Begin at the line that contains "Task: Select the 18,5543 stochastic value tag" and reproduce it along with every line after it to the end of the listing; skip any pictures.

______________________________

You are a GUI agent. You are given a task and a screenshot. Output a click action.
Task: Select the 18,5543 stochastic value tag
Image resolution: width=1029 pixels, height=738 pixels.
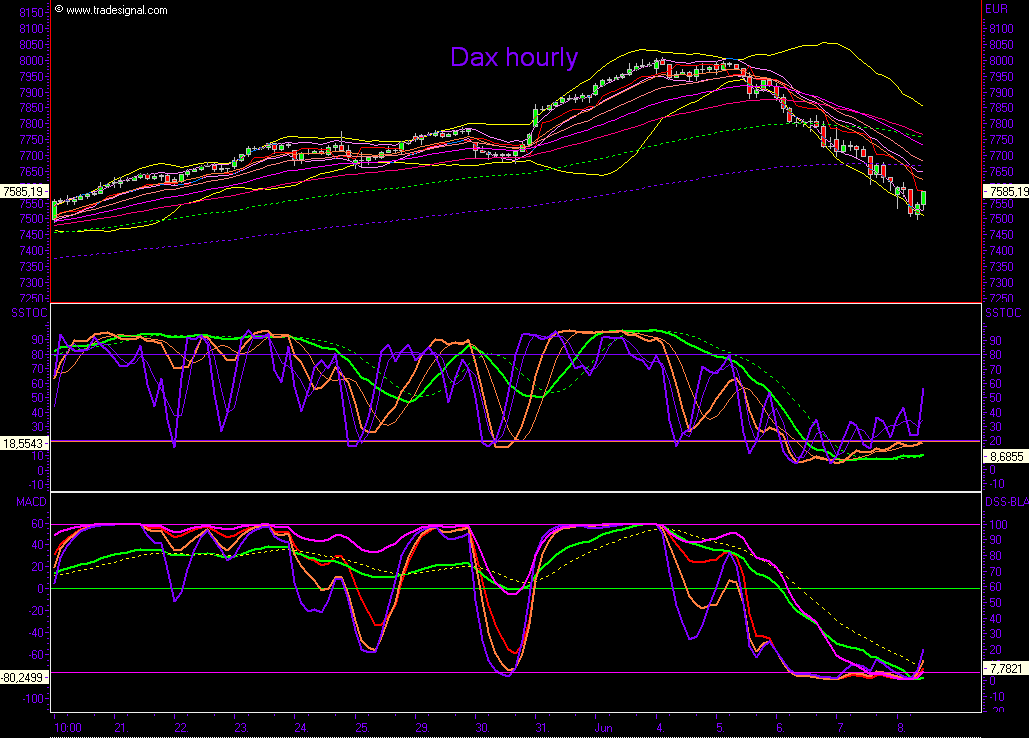coord(24,441)
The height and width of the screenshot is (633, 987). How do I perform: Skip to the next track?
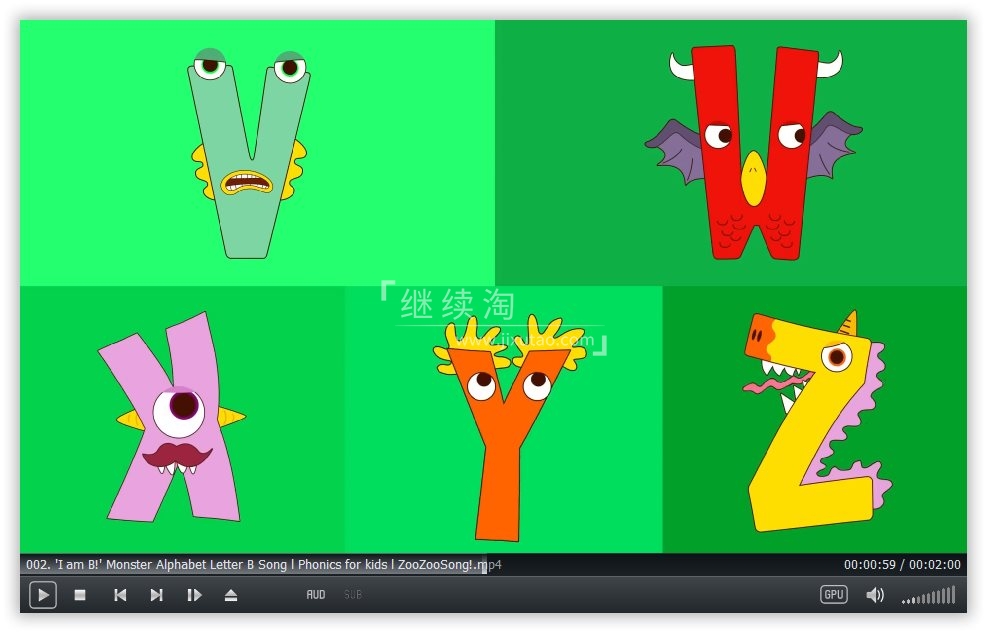point(156,595)
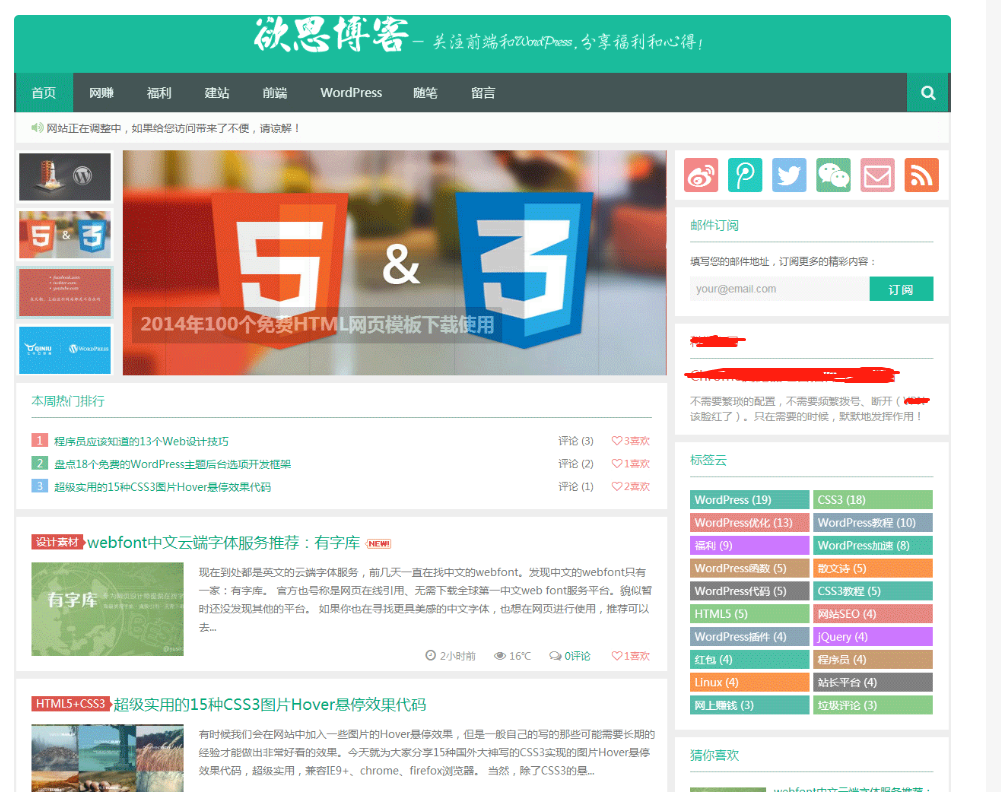Open the Tencent Weibo teal icon
1001x792 pixels.
[x=745, y=175]
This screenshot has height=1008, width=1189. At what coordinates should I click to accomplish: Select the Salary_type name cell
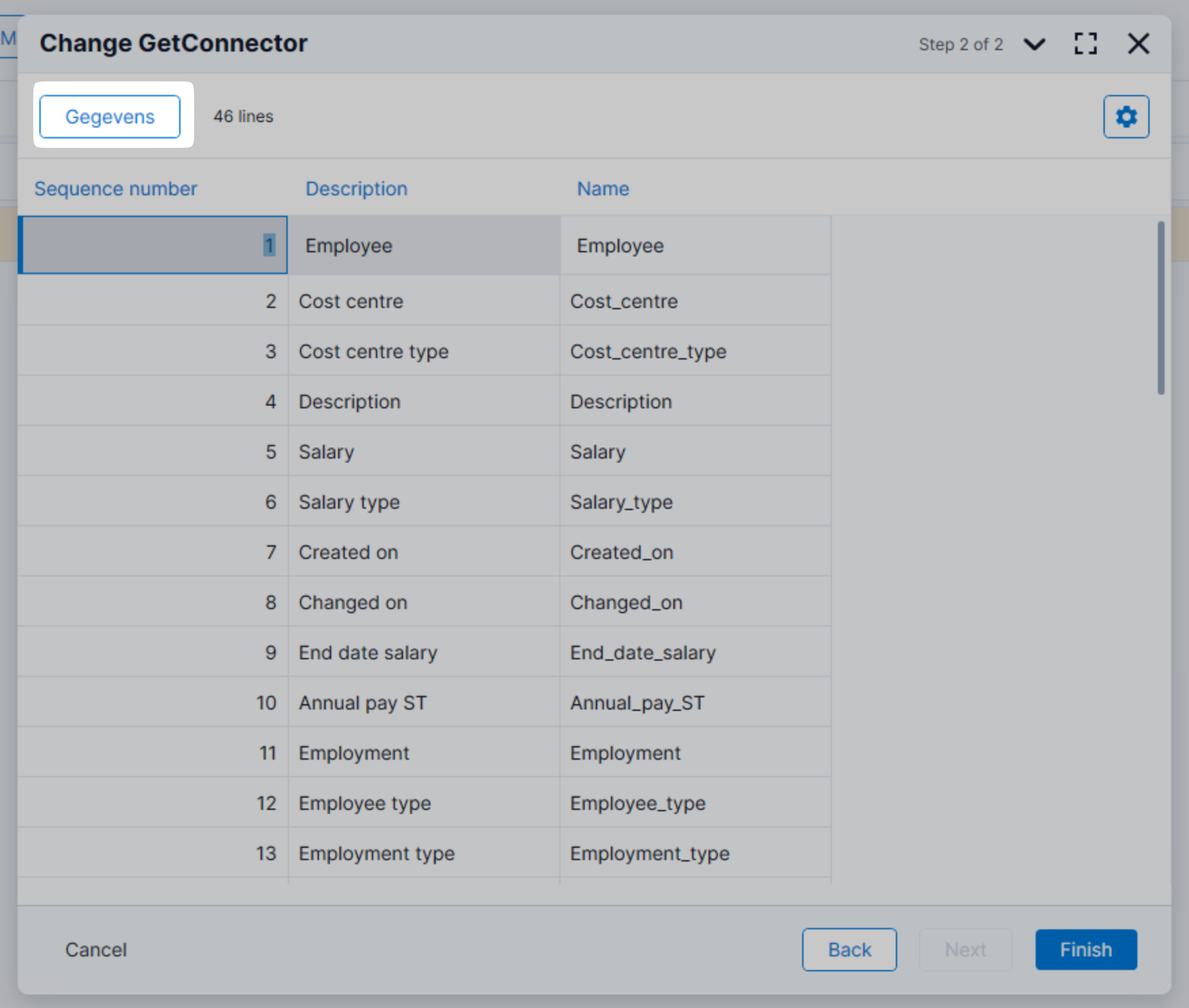[x=695, y=502]
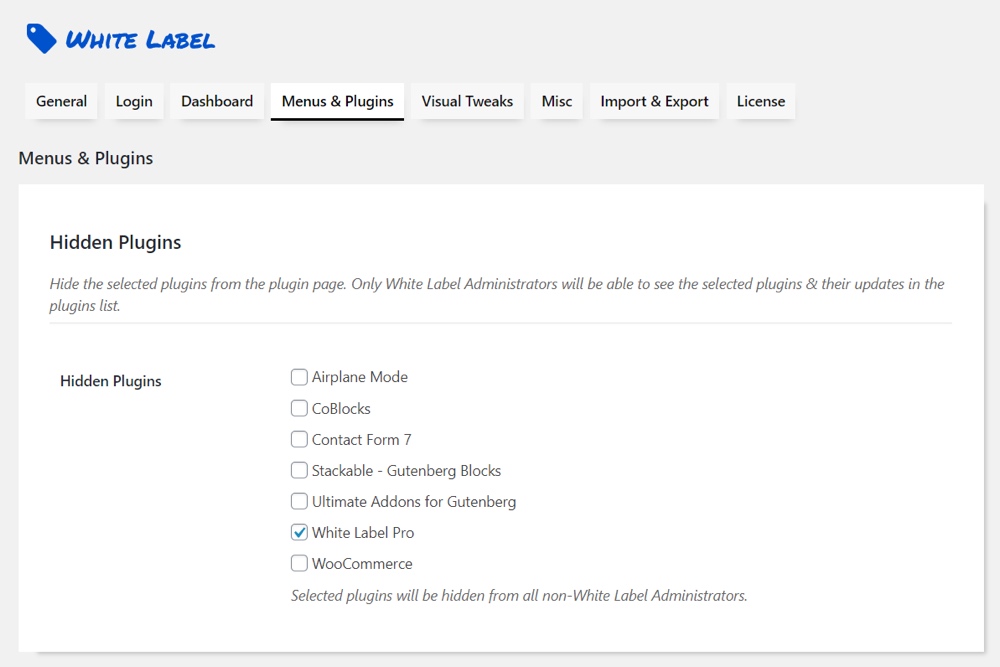Click the italic note below WooCommerce
This screenshot has width=1000, height=667.
519,595
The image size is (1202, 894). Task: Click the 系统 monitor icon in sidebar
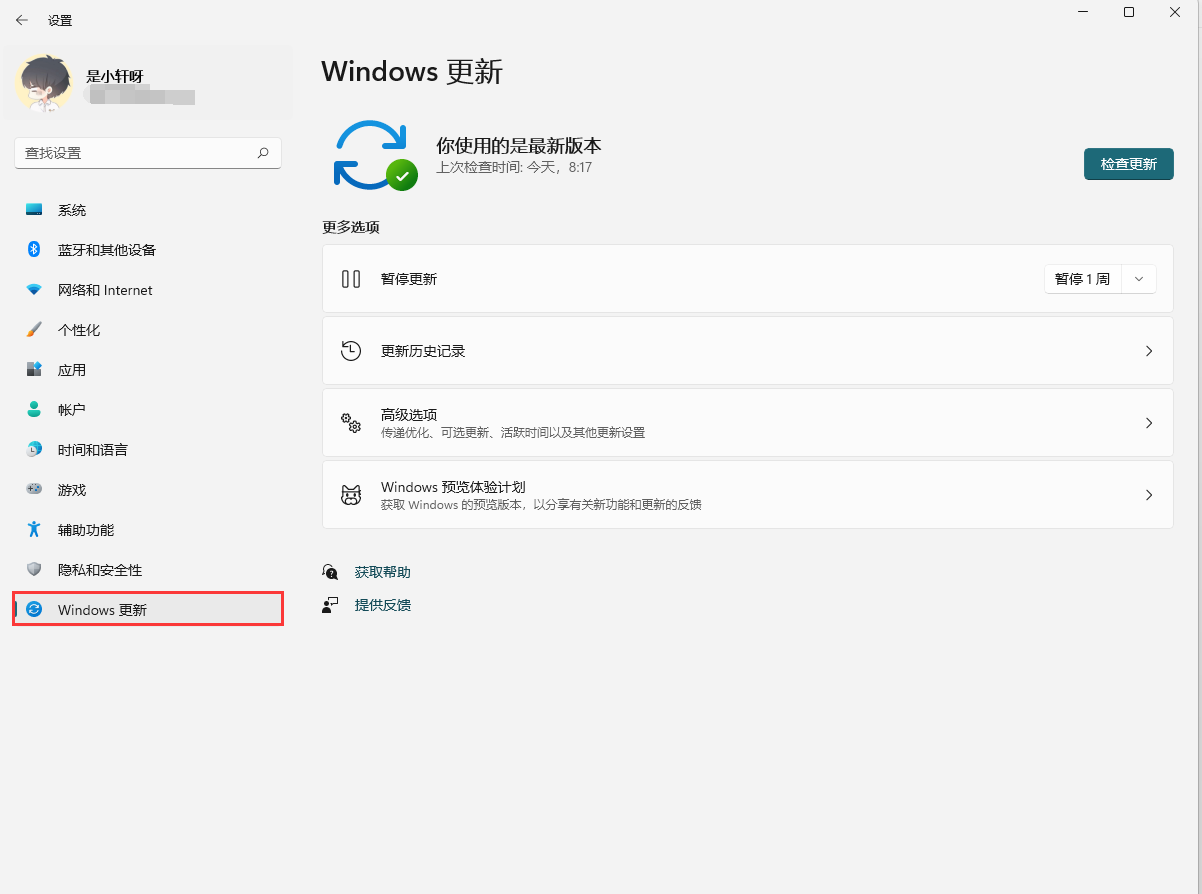[34, 210]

______________________________

RESPONSE BELOW:
Task: Select the 18,5543 stochastic value tag
Image resolution: width=1029 pixels, height=738 pixels.
coord(24,441)
The height and width of the screenshot is (633, 987). How do I perform: Skip to the next track?
point(156,595)
Open the Tencent Weibo teal icon
1001x792 pixels.
[x=745, y=175]
This screenshot has height=1008, width=1189. At what coordinates should I click to accomplish: Select the Salary_type name cell
[x=695, y=502]
Click the italic note below WooCommerce
This screenshot has width=1000, height=667.
519,595
The image size is (1202, 894). Task: Click the 系统 monitor icon in sidebar
[34, 210]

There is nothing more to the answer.